--- BEGIN Data supplied ---
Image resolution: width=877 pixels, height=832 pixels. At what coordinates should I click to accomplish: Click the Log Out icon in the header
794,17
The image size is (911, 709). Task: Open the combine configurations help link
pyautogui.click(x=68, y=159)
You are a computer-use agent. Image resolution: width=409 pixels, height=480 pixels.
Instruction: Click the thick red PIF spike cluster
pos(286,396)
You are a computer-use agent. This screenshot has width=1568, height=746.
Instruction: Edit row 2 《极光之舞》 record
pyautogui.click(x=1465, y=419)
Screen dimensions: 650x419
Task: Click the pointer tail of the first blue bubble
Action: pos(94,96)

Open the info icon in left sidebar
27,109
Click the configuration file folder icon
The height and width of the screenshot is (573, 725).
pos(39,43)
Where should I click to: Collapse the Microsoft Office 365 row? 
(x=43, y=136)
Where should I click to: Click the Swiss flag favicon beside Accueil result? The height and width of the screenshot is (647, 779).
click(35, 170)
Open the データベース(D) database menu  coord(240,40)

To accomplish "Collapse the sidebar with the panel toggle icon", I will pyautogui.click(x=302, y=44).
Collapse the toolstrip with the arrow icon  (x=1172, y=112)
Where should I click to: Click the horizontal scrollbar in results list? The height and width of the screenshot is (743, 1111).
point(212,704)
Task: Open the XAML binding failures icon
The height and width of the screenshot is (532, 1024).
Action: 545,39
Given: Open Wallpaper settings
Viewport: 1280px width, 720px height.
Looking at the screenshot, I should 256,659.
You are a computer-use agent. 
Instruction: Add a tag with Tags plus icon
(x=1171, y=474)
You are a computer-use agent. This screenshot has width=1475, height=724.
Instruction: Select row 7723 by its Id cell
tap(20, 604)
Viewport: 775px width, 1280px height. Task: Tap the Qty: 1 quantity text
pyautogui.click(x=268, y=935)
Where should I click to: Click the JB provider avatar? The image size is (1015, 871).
--- END Data supplied ---
Copy out the lines above exactly, starting with the line that contains "Task: Open the XAML binding failures icon" and going on through the line that contains "tap(20, 604)".

Task: Open the XAML binding failures icon
The height and width of the screenshot is (532, 1024).
Action: 545,39
Given: Open Wallpaper settings
Viewport: 1280px width, 720px height.
Looking at the screenshot, I should 256,659.
You are a computer-use agent. 
Instruction: Add a tag with Tags plus icon
(x=1171, y=474)
You are a computer-use agent. This screenshot has width=1475, height=724.
Instruction: Select row 7723 by its Id cell
tap(20, 604)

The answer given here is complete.